提示文:
◇ ◇ ◇ ◇

さらなる側面において、CPB2薬剤の薬理遺伝学を評価するための本明細書に記載される方法の使用が提供される。
【0026】
1以上の上記多型が転写レベル、及び/又はメッセージ安定性、及び/又は薬物結合性に影響を及ぼすかどうかを検出するために、アッセイ、例えばレポーターベースのアッセイを設計することができる。CPB2における多型変異が例えば投与量や効力のような薬物性能(performance)に対して影響を及ぼすかどうかを試験するために、潜在的な薬物をスクリーニングすることができる。
【0027】
故に、CPB2遺伝子の特別な対立遺伝子変異体を担う個体は、異なる生理学的条件の下でタンパク質生合成を調節するその能力において差異を示す場合があり、異なる疾患に対して反応する改変された能力を示すものである。さらに、対立遺伝子変異の結果として生じる差異は、薬物療法に対する個体の応答に対して直接的な効果を及ぼす場合がある。本発明の方法は、そうした薬剤への臨床応答を予測することと治療用量を決定することの両方に有用であり得る。

◇ ◇ ◇ ◇

行の抜粋:

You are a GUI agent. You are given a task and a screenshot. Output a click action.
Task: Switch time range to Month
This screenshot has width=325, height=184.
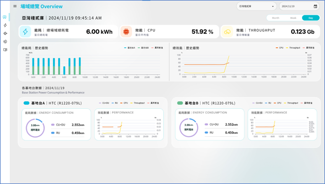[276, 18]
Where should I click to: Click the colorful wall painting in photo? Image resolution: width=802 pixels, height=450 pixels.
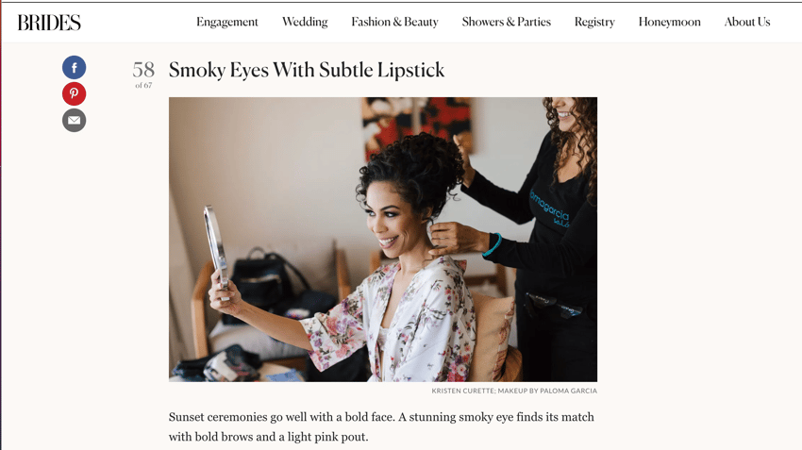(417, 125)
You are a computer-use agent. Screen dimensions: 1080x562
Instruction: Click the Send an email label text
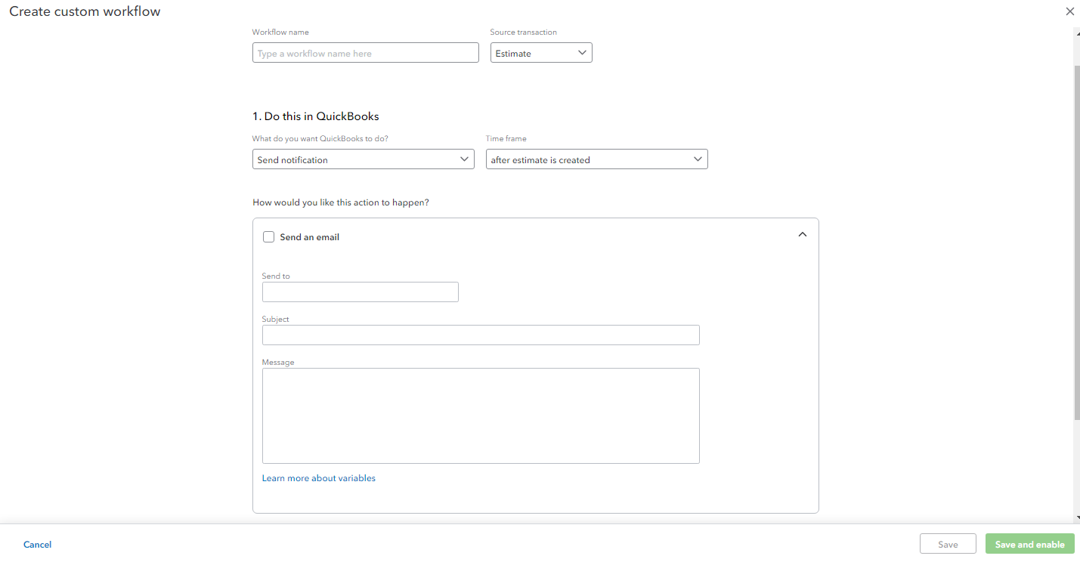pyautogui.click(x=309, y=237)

◇ ◇ ◇ ◇

課題の目標: 提示文にある次の一文を英語に訳しなさい。「本発明の方法は、そうした薬剤への臨床応答を予測することと治療用量を決定することの両方に有用であり得る。」

解答: The methods of the present invention may be useful both for predicting clinical response to such agents and for determining therapeutic doses.